__SELECTED EXCERPT__
■ ■ ■ ■

Just a bit of history - I have always been an anxious person - if someone was in a bad mood, I would assume it was due to me and would work hard to think of what I had done and try to "fix it". I would also at times, have a sudden thought in my head - usually work related - that I had done something wrong (when logically I knew I had not) and would spend hours or days worrying over it and unable to relax until I was next in work and able to check all was ok. That was just me - who I was.
The last 6 months or so this has become so much worse.
I work for the NHS and am a line manager - the first 6 months of the pandemic was hard - and my team were all concerned about redeployment, personal health etc - and I kept everyone calm and going - and we were ok - it was hard due to the manager being off long term sick and the other staff on my lvl being off for various reasons, so I had to take more on in that sense too - but I did it and cracked on and had great support from another member of staff who worked in our department but outside the team.
Everyone had come back in the last 6 months, and we have increased our activity and team started to relax again and feel like the looming threat above us was gone.
However I seem to have gone the other way.
I am constantly anxious and on edge all the time. I have a constant nervous feeling in my chest and it never goes away. Even at home I am worrying about the next day. I feel close to tears a lot of the time. I struggle to get to sleep and if I wake in the night I do not get back to sleep easily as I wake up feeling anxious.
I have at times stayed at work long past the time I should have left to double and triple check things - and have on occasion been half way home and a sudden thought has just jumped into my head "you did not check this.." and I know intellectually I did, and argue with myself that of course I did, but cannot get rid of the panicky feeling and have had to turn back around and check.
The slightest thing can happen at work, and I will overthink and panic about it and just build this entire scenario in my head where I am convinced I am going to lose my job/end up in court. - for a situation that no one else even notices really. I will worry about this for days, feel sick, irritable over it - while at the same time arguing with myself that I am just being stupid.

■ ■ ■ ■

__RECORDED DATA__

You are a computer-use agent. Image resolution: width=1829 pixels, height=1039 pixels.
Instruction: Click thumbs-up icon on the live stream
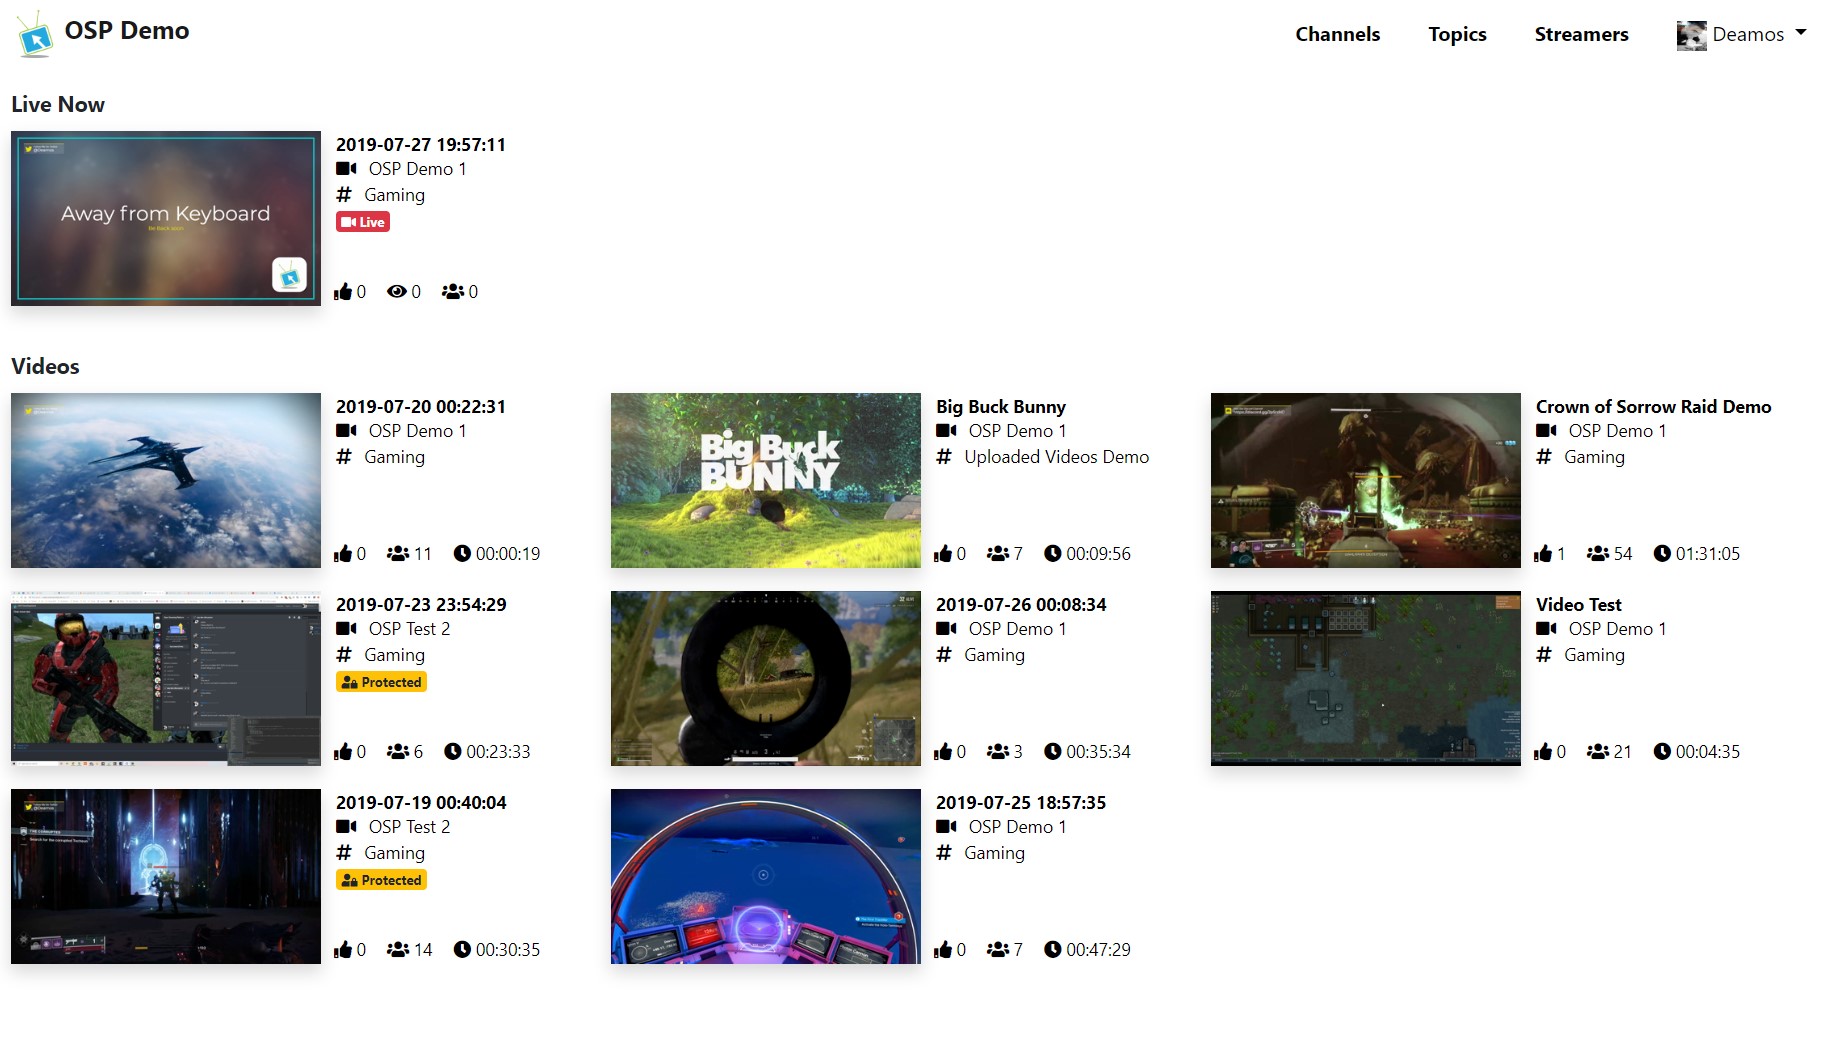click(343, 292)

■ ■ ■ ■

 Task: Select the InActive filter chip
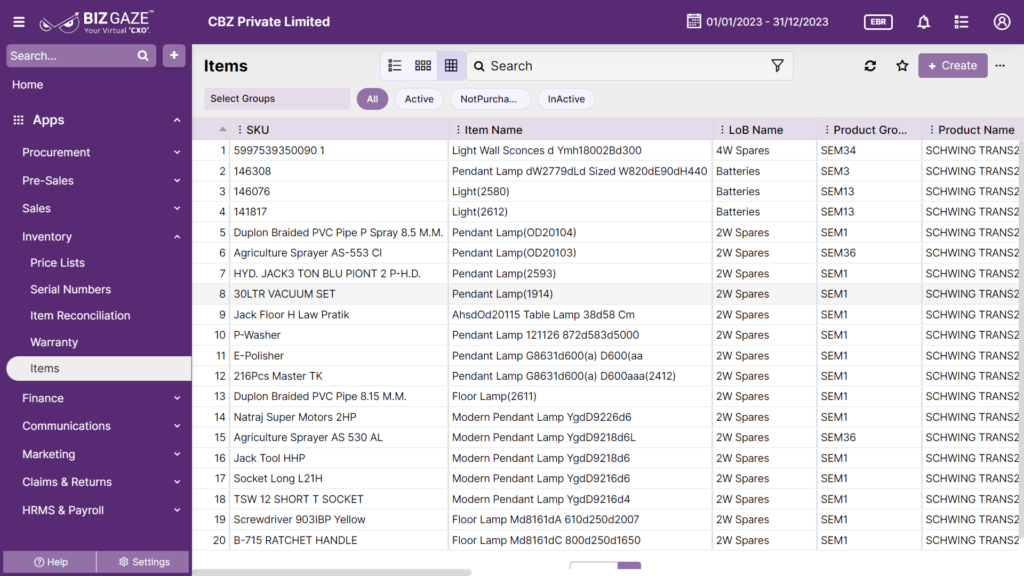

■ ■ ■ ■

__ACTIVITY__
Reproduce the whole account of worsening anxiety from the top of the page word for word.

__REPLY TO THE TASK__
Just a bit of history - I have always been an anxious person - if someone was in a bad mood, I would assume it was due to me and would work hard to think of what I had done and try to "fix it". I would also at times, have a sudden thought in my head - usually work related - that I had done something wrong (when logically I knew I had not) and would spend hours or days worrying over it and unable to relax until I was next in work and able to check all was ok. That was just me - who I was.
The last 6 months or so this has become so much worse.
I work for the NHS and am a line manager - the first 6 months of the pandemic was hard - and my team were all concerned about redeployment, personal health etc - and I kept everyone calm and going - and we were ok - it was hard due to the manager being off long term sick and the other staff on my lvl being off for various reasons, so I had to take more on in that sense too - but I did it and cracked on and had great support from another member of staff who worked in our department but outside the team.
Everyone had come back in the last 6 months, and we have increased our activity and team started to relax again and feel like the looming threat above us was gone.
However I seem to have gone the other way.
I am constantly anxious and on edge all the time. I have a constant nervous feeling in my chest and it never goes away. Even at home I am worrying about the next day. I feel close to tears a lot of the time. I struggle to get to sleep and if I wake in the night I do not get back to sleep easily as I wake up feeling anxious.
I have at times stayed at work long past the time I should have left to double and triple check things - and have on occasion been half way home and a sudden thought has just jumped into my head "you did not check this.." and I know intellectually I did, and argue with myself that of course I did, but cannot get rid of the panicky feeling and have had to turn back around and check.
The slightest thing can happen at work, and I will overthink and panic about it and just build this entire scenario in my head where I am convinced I am going to lose my job/end up in court. - for a situation that no one else even notices really. I will worry about this for days, feel sick, irritable over it - while at the same time arguing with myself that I am just being stupid.